Ontario Premier Doug Ford is defending his new bill to expand the role of private health clinics, while the federal government says it is reviewing the draft legislation to ensure it complies with the Canada Health Act – the law meant to guarantee access to health care regardless of ability to pay.
A spokesperson for federal Health Minister Jean-Yves Duclos said Wednesday that his office is looking at Ontario’s draft legislation closely. The province’s bill, unveiled Tuesday, is designed to allow the expansion of private, for-profit surgical centres that will do more publicly funded outpatient procedures such as cataract eye surgeries, and starting next year, hip and knee replacements.
“We are aware of the government of Ontario legislation introduced yesterday and will be reviewing it closely to ensure it respects the Canada Health Act,” spokesperson Emelyana Titarenko said in an e-mailed statement Wednesday.
“Our government will continue to work with provinces and territories to ensure that our investments are used in a way that respects the Canada Health Act. We will always protect Canadians’ equitable access to universal health care services, and will never hesitate to take action to uphold the act.”
Caitlin Clark, a spokesperson for the Premier, said Tuesday that, if passed, the legislation will put into law that people “will always [have] access to insured services at community surgical and diagnostic centres with their OHIP [Ontario Health Insurance Plan] card and never their credit card, consistent with the Canada Health Act.”
Prime Minister Justin Trudeau, who recently concluded a multibillion-dollar health care funding deal with the provinces and territories, has previously labelled Ontario’s private-clinic plan, which was announced in January, as “innovation.”

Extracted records
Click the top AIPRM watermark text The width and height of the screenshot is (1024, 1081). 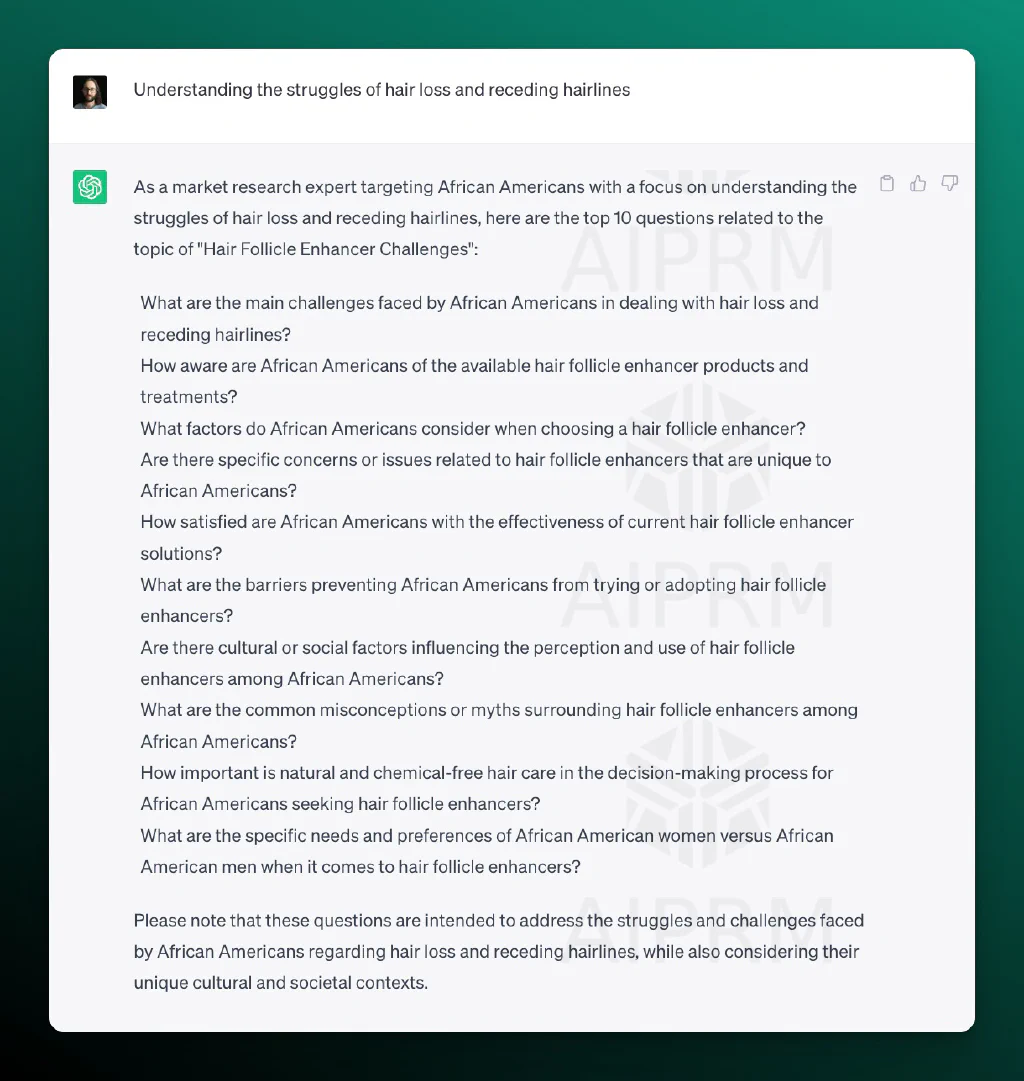click(697, 261)
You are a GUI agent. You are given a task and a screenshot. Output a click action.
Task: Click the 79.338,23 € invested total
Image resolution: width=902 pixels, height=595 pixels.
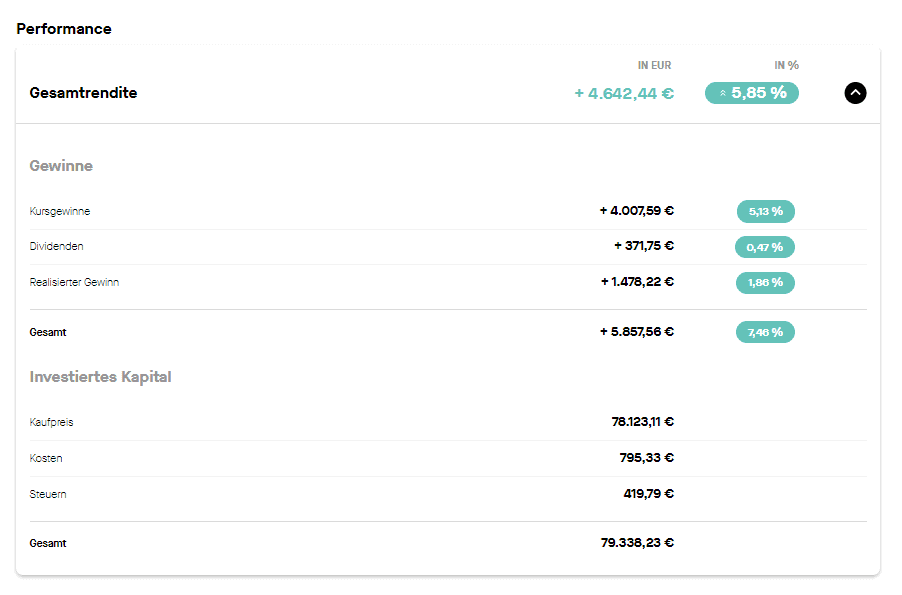coord(637,543)
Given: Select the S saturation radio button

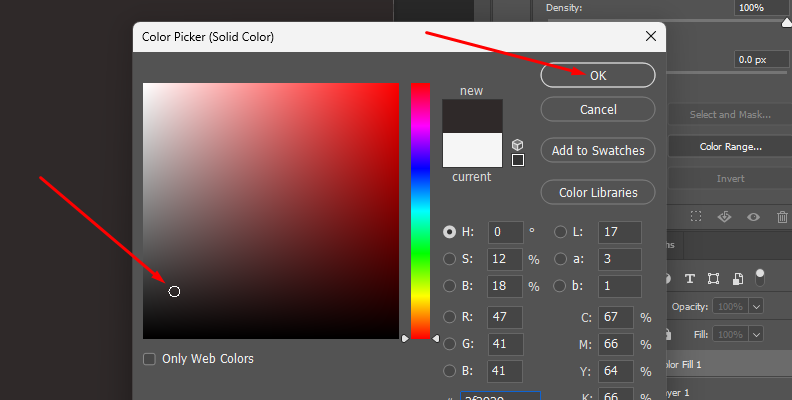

• **TRY IT**: Rewrite the passage of the article on Ontario's private clinic bill from "A spokesperson for federal" up to and including "and knee replacements.", putting "MRI scans" in place of "cataract eye surgeries".

• **WRITTEN SOLUTION**:
A spokesperson for federal Health Minister Jean-Yves Duclos said Wednesday that his office is looking at Ontario’s draft legislation closely. The province’s bill, unveiled Tuesday, is designed to allow the expansion of private, for-profit surgical centres that will do more publicly funded outpatient procedures such as MRI scans, and starting next year, hip and knee replacements.